Юные рыцари издали восторженный крик и кинулись к каравану.

Бородачу было на вид не более двадцати пяти лет, он был родом из Германии, звали его Зигфридом. Он попал в плен во время гибели отряда герцога Брабантского (при воспоминании о гибели полутора тысяч отборных рыцарей все суеверно перекрестились, пряча друг от друга глаза), долго жил среди сарацинов, наконец выкупился на свободу и держит путь в Рим, к самому святейшему отцу.

— Позволишь ли осведомиться, что ведет тебя ко двору наместника Божия? — осторожно спросил Доминико, когда все вволю напились вина из бурдюков, свешивавшихся с верблюдов, насытились лепешками и сушеным мясом.

— Отчего же? — юный бородач широко улыбнулся ему своими большими, белыми, как слоновая кость, зубами. — Я несу ему весть, что величайший в мировой истории спор двух высших существ наконец-то закончен. — К-каких существ ты имеешь ввиду?

— Я имею в виду спор Господа Бога и Сатаны. Спор за душу человеческую.

— И ч-чем же он з-закончился? — дрожа от страха, спросил Паоло.
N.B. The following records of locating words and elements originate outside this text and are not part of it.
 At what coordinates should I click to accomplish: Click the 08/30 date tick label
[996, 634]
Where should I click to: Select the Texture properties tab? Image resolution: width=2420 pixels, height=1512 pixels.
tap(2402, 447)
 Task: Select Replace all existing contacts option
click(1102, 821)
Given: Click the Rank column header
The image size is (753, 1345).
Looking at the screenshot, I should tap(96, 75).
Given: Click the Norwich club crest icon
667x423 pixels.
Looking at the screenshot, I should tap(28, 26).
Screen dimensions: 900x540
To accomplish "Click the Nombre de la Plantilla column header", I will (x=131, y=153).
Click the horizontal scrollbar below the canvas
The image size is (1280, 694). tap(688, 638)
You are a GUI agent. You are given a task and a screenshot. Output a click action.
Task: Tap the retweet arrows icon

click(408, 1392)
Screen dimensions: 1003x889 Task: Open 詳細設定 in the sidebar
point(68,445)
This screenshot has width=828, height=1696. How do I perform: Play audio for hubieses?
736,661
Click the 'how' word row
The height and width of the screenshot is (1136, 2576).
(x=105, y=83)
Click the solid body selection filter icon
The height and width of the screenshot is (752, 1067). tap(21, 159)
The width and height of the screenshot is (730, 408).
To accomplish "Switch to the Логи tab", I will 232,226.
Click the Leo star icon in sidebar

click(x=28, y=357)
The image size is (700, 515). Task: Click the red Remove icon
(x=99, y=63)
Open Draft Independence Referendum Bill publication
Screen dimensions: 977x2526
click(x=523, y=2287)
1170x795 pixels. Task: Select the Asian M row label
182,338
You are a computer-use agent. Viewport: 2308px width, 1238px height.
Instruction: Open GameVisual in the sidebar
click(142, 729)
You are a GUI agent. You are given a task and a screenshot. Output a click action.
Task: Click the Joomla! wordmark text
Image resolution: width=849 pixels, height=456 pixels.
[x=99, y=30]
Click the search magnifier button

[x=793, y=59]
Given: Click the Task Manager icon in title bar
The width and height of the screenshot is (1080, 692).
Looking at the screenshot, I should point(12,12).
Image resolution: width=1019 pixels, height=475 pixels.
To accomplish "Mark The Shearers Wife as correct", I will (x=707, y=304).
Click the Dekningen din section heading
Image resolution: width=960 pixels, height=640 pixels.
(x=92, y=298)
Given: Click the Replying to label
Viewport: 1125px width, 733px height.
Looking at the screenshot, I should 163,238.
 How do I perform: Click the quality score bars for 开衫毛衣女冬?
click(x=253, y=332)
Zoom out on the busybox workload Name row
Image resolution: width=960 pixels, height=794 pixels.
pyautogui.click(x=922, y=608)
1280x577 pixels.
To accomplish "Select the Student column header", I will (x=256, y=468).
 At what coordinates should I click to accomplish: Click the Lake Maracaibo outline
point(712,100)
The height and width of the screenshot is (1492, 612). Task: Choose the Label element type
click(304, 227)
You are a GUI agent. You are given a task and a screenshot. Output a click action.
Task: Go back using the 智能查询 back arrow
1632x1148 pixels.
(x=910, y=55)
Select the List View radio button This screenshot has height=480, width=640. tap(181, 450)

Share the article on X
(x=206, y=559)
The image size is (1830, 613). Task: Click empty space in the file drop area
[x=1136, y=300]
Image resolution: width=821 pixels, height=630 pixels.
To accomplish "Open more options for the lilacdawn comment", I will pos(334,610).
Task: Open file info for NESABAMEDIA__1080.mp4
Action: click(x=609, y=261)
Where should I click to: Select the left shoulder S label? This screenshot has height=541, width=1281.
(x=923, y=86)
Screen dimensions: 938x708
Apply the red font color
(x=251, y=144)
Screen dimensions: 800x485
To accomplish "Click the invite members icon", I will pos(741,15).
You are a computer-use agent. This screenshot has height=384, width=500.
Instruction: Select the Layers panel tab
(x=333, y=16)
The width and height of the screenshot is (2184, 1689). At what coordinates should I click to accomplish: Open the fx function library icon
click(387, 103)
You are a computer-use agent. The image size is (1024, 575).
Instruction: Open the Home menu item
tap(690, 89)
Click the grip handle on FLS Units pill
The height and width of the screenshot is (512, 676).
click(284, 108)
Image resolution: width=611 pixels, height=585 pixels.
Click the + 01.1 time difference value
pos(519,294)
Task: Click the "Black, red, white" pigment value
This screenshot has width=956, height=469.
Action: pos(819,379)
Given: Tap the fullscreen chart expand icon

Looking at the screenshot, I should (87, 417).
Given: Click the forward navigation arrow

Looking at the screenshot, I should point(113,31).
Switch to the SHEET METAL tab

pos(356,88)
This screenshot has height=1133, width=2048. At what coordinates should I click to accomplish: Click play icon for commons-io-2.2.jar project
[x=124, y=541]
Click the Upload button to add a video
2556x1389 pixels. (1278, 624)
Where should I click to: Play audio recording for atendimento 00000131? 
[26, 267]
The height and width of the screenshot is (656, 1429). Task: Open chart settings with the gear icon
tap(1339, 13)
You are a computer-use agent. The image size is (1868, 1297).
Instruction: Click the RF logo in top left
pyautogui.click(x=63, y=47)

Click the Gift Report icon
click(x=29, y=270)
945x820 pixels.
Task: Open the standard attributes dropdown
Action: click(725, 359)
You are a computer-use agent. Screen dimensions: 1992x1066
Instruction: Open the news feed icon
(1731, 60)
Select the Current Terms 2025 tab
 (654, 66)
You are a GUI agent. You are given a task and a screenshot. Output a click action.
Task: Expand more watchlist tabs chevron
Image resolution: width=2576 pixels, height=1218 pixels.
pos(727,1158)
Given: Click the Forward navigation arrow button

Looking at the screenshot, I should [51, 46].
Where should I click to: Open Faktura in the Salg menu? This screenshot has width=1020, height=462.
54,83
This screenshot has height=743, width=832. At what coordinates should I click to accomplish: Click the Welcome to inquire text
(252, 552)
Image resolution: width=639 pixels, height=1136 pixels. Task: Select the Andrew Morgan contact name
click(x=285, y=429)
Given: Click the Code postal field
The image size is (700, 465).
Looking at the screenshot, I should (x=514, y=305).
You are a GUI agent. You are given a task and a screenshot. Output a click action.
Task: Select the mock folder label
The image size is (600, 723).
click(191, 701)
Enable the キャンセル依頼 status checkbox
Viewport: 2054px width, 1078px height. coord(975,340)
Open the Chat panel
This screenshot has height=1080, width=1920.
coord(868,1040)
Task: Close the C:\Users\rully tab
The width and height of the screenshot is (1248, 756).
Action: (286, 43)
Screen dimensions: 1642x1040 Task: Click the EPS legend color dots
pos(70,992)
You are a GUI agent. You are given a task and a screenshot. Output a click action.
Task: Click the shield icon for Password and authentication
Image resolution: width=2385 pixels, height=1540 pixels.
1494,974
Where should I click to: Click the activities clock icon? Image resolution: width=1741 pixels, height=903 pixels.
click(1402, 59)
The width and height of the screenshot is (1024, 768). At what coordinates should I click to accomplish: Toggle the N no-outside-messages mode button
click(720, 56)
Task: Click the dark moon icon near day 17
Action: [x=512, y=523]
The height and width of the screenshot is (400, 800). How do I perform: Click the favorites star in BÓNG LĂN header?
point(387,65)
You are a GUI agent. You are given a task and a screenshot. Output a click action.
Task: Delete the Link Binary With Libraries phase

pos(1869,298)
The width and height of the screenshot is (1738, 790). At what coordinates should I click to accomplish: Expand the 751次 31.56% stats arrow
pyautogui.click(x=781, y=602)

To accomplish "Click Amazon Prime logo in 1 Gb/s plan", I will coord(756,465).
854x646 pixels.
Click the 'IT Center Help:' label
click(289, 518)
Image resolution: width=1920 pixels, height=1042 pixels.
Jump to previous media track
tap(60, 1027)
— Перемирием, — заявил Зигфрид. — До зубов вооруженным противостоянием в горних чертогах. В конвенции, изданной по этому поводу, записано, что у праведников никто не забирает права на вечную райскую жизнь после смерти. В то же время Господь подписался, что не возражает против того, чтобы грешники вели райскую жизнь при жизни.

— А тебе про это откуда известно? — осведомился Людовик. — Ты, что же, присутствовал в это время на небесах?

— А, может быть, в аду? — негромко спросил Доминико. — Или где там проходила встреча двух Высоких Сторон.

— В пустыне, — ухмыльнулся Зигфрид. — Вот на этом самом месте. И не далее, чем три часа назад. Полагаю, что отслуженная вами черная месса была последним доводом, убедившим Господа, что пора сделать передышку.